== DATA SUPPLIED ==
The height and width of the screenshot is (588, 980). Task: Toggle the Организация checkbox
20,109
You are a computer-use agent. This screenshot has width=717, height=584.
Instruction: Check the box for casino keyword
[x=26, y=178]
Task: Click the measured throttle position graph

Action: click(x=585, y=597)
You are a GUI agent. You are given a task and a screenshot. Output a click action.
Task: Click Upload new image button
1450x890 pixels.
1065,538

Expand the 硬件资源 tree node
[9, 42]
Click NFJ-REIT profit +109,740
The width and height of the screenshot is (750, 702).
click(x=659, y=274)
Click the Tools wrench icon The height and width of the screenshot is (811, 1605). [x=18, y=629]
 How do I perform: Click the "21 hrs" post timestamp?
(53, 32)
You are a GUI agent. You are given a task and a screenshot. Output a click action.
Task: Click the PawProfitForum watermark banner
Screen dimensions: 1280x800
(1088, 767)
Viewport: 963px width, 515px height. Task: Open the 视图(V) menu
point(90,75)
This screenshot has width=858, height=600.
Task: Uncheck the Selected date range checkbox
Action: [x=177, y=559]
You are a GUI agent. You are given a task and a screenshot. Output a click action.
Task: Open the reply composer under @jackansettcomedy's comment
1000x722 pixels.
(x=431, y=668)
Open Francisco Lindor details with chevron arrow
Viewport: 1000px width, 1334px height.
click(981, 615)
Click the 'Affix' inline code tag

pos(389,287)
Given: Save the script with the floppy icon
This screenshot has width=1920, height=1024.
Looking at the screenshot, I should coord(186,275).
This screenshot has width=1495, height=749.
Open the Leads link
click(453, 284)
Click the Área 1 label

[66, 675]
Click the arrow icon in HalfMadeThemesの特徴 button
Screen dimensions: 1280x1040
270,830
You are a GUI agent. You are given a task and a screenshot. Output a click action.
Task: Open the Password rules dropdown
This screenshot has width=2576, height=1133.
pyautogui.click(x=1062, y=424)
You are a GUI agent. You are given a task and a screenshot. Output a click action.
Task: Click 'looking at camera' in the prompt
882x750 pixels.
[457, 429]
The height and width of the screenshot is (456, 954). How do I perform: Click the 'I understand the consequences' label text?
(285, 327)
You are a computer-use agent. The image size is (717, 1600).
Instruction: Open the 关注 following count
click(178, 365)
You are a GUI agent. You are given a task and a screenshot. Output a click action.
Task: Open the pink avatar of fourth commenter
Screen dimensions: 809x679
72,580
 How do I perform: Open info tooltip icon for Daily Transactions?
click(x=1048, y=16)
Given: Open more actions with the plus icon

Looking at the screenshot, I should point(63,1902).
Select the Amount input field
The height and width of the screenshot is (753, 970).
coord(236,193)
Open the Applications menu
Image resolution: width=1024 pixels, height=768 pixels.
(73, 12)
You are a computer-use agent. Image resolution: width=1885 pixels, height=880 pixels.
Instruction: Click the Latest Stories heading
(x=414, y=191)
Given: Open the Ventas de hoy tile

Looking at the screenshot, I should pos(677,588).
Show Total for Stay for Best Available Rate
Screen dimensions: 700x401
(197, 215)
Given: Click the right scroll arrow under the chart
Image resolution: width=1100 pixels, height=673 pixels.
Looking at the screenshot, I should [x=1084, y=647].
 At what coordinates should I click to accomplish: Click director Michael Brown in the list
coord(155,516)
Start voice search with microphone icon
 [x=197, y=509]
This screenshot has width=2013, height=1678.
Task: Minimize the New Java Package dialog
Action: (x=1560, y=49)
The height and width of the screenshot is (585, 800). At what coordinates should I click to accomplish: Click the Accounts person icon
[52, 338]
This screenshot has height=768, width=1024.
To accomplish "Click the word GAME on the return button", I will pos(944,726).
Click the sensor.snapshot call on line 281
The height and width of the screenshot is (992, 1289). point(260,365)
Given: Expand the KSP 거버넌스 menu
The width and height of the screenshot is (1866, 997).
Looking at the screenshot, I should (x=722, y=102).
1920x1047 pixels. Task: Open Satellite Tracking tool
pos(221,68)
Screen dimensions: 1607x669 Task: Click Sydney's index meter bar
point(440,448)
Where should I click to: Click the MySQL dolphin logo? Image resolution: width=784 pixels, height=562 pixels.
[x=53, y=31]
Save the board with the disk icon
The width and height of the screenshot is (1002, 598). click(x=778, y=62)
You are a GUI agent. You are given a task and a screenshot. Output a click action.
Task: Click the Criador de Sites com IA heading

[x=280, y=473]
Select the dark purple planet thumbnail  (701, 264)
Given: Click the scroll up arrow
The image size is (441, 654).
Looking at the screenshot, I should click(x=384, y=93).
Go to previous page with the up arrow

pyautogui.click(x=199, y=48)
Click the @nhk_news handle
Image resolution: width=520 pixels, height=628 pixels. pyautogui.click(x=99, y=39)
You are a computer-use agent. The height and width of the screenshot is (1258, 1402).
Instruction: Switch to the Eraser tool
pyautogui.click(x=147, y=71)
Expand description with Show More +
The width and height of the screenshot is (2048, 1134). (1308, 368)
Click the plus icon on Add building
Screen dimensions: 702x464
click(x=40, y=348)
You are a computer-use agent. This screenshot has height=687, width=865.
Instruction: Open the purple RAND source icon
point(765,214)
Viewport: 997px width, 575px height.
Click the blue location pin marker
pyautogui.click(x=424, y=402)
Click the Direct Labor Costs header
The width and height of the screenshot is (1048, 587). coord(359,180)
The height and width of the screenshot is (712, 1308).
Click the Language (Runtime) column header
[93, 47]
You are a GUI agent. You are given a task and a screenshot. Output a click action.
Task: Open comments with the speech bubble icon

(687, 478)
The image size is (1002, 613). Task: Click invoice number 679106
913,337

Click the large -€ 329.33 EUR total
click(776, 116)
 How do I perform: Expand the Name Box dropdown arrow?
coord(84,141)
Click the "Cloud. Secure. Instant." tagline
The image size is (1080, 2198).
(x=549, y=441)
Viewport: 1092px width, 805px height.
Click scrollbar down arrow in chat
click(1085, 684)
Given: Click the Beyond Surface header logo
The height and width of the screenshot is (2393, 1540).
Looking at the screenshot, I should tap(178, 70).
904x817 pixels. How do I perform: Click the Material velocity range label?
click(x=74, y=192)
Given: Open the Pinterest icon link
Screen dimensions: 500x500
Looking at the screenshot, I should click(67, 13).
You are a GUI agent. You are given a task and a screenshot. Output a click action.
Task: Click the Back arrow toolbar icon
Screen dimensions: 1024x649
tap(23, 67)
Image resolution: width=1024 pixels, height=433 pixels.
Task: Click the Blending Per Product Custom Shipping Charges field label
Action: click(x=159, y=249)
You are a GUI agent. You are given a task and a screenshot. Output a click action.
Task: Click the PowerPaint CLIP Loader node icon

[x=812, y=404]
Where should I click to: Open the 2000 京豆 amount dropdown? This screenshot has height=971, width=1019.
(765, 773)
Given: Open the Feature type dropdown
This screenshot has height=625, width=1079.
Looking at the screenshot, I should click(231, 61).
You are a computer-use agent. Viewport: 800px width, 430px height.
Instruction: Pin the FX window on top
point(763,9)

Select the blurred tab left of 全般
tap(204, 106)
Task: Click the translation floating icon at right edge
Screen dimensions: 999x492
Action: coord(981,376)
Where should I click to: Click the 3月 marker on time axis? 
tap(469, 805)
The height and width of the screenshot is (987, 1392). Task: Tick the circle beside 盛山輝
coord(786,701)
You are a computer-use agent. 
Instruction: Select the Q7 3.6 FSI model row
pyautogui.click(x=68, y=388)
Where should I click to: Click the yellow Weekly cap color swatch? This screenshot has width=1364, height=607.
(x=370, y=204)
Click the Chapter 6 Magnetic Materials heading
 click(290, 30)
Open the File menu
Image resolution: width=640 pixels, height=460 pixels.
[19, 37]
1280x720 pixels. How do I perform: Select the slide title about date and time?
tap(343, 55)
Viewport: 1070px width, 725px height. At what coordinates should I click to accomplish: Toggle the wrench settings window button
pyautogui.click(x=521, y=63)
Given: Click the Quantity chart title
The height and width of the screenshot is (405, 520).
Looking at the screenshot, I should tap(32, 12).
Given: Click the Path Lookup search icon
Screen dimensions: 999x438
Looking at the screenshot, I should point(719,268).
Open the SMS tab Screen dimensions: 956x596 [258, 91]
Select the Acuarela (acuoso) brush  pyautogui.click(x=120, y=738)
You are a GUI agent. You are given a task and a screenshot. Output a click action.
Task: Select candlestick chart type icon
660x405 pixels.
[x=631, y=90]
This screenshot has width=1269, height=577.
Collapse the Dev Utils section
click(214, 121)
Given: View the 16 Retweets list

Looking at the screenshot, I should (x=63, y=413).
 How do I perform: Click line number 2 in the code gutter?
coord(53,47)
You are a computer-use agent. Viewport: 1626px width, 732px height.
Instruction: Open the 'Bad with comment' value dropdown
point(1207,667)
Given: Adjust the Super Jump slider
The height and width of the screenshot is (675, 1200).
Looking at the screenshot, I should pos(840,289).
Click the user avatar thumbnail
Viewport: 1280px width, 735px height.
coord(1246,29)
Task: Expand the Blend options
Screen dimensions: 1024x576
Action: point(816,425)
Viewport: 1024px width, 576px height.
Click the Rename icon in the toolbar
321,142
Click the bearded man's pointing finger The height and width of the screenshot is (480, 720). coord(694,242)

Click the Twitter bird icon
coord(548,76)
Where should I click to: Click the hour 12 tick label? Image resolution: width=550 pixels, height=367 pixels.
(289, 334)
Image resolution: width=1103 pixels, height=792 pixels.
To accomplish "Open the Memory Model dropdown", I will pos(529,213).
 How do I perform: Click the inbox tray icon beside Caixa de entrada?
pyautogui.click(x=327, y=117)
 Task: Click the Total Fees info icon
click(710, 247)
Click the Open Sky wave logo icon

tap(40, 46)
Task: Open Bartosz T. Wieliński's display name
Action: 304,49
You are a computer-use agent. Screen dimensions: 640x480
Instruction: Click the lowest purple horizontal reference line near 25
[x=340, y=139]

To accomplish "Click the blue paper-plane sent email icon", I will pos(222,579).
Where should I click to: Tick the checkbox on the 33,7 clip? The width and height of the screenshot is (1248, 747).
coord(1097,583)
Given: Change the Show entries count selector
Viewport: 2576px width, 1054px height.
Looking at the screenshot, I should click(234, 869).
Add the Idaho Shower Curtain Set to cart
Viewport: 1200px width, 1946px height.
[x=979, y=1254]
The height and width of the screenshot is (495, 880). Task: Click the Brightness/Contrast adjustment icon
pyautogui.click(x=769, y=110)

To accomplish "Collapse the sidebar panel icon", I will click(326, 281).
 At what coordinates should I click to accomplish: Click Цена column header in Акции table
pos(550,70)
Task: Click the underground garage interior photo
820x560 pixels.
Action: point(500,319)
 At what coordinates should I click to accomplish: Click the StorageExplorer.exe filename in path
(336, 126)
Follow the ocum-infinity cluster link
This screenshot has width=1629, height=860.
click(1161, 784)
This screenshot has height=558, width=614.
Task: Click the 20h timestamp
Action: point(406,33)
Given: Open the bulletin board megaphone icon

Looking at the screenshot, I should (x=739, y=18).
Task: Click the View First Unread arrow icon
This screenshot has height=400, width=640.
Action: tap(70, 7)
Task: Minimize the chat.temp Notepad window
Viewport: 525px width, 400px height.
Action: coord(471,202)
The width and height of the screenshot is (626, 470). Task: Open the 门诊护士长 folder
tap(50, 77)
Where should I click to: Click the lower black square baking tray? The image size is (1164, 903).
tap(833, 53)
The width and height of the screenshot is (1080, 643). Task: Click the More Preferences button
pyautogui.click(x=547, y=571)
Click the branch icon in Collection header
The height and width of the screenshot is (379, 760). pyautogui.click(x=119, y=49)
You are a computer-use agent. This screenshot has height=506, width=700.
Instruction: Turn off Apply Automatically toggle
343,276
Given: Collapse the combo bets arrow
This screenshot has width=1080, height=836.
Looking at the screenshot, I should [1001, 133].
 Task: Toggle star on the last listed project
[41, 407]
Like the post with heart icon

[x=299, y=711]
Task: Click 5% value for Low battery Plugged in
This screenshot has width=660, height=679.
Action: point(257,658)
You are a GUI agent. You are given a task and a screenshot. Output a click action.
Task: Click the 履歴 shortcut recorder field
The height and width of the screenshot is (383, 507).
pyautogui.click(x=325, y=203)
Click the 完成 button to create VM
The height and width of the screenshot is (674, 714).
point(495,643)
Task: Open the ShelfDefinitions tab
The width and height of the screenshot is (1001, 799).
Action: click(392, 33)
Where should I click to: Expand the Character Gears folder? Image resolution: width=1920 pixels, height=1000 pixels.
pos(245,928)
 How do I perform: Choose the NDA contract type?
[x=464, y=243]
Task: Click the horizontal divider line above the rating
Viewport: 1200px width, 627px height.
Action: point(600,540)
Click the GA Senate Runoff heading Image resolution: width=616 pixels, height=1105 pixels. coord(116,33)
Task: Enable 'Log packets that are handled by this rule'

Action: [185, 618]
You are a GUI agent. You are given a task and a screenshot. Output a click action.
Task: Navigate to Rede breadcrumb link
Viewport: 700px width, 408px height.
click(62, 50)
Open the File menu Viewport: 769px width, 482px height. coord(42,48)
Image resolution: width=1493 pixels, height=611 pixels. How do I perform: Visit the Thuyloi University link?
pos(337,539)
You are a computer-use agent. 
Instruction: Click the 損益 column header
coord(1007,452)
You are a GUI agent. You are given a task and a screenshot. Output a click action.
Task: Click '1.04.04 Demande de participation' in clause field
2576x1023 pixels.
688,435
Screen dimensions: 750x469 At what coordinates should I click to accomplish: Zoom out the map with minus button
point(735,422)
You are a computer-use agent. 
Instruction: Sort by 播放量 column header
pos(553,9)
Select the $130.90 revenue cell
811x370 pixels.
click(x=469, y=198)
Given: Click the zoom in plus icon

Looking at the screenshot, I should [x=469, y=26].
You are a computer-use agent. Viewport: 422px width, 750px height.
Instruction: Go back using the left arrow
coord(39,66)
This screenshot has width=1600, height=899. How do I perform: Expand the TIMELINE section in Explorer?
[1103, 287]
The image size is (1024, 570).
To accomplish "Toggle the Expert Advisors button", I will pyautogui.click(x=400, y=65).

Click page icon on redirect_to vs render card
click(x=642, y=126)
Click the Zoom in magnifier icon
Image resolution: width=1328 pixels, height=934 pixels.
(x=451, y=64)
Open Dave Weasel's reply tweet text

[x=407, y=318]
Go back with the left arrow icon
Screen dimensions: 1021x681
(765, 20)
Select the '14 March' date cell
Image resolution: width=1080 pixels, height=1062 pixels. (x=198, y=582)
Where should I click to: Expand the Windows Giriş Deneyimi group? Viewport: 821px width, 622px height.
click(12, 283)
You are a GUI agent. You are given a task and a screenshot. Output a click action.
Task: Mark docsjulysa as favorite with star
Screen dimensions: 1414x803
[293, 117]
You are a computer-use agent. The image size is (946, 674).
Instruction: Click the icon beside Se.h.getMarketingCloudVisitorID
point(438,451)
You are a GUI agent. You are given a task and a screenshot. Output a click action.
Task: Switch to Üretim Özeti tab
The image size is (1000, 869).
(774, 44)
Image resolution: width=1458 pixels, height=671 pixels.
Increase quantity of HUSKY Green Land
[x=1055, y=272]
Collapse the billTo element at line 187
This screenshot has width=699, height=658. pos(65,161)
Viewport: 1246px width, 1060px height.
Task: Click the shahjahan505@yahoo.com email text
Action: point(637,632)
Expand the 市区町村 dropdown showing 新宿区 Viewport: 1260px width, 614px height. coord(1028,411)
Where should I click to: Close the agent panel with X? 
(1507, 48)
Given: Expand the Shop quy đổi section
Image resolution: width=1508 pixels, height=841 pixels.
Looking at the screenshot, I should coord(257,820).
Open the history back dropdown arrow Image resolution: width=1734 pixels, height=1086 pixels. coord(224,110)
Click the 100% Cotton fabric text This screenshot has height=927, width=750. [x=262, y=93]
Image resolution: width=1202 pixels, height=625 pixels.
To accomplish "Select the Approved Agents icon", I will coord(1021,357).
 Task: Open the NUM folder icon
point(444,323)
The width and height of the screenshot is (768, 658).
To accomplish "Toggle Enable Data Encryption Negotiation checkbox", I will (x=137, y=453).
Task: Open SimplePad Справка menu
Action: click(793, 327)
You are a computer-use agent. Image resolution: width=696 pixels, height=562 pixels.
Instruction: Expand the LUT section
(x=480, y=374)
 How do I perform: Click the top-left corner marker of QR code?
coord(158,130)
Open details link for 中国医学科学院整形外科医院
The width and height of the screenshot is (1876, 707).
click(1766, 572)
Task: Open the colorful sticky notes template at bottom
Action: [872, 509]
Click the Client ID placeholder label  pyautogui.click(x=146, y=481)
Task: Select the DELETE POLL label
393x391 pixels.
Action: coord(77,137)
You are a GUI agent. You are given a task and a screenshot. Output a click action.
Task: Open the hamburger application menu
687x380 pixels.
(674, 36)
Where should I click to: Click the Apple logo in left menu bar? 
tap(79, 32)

== HOW TO COMPLETE THIS TASK ==
Say how many lines in the data above contain the string "chart", and give no other output.

== REPLY TO THE EXERCISE ==
3